Chinese enterprises are expected to further tap growing cross-border investment opportunities amid the accelerating global green transformation, experts and business leaders said.
In addition, facing challenges such as different green industry standards and investment restrictions from destination countries, Chinese enterprises should pay more attention to risk control and optimize global strategies, they added.
“The green industry has become more important for Chinese enterprises to pursue high-quality development and enter international markets,” said Wang Jiaqiang, vice-president of the BOC Research Institute, a unit of the Bank of China, during the recently concluded China International Fair for Trade and Investment in Xiamen, Fujian province.
“Chinese enterprises that lead respectively in the upstream, midstream and downstream of the green industry are also accelerating the layout in international markets.”
The global green transition will give rise to enormous investment demand, as greenhouse gas emissions, economic size and the population of the countries and regions that have announced carbon neutrality goals account for 83 percent, 91 percent and 80 percent, respectively, of the world total, Wang said.
China has been a pioneer in developing the green industry, and accumulated valuable experience, capital and technological advantages, which are beneficial for its enterprises to step up their presence in global green investment, he added.
According to US financial services firm Morningstar, global sustainable fund assets were valued at $2.8 trillion in the first quarter of this year, expanding 180 percent from that recorded by the end of 2019.
Chinese enterprises operating in the United Kingdom have been enhancing ties with local partners in the green economy, said Fang Wenjian, president of the China Chamber of Commerce in the UK.
Many have transferred their investment focus to emerging sectors such as new energy, power storage and electric vehicles in the UK, Fang said at the forum via video link.

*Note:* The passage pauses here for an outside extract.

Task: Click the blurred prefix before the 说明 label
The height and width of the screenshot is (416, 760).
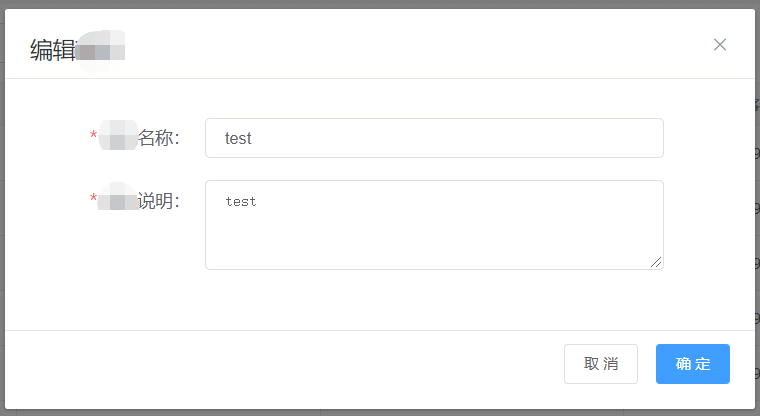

“The essence of green transformation of the global economy is the transition from labor-intensive growth toward efficient, clean and sustainable growth. The transition will create new business forms and economic growth points, and generate outbound investment opportunities for Chinese enterprises,” said Wu Fang, director of the Institute of Overseas Investment and Economic Cooperation, the Chinese Academy of International Trade and Economic Cooperation (CAITEC), at the forum.
China’s dual-carbon goals also require its enterprises to strengthen international investment cooperation in technologies and resources to propel the development of emerging industries, Wu said.
Such cooperation will enable Chinese enterprises to make more contributions to the sector’s global development, using China’s accumulated technologies and experience, and will help formulate and update international standards in the sector, she added.
Other than rising opportunities, there are challenges in the sector that require enhanced overseas investment cooperation in the green industry between Chinese players and global participants, experts said.
In 2021, 53 economies were implementing an aggregate of 109 policy measures affecting foreign investment, including around 40 measures less favorable to investment, Wu said.
Some have also tried to reconstruct and localize their green industrial chains to reduce reliance on Chinese products, she said.
Wang, with the BOC Research Institute, said Chinese enterprises need to pay more attention to differences between domestic and foreign green industry standards to avoid investment risks.
He also suggested that Chinese enterprises focus on markets in Europe, the regions involved in the Belt and Road Initiative, and the Association of Southeast Asian Nations for green investment and cooperation.
Specifically, he said Chinese enterprises can relocate their green production capacities to ASEAN markets, and help strengthen the competitiveness of Asia’s green industry globally.
Wu, with CAITEC, said Chinese enterprises should avoid unhealthy internal competition and strengthen cooperation with foreign enterprises to build joint ventures while completing their global supply chains.
She also suggested financial institutions better support Chinese enterprises’ overseas new energy projects with innovative insurance and financing products.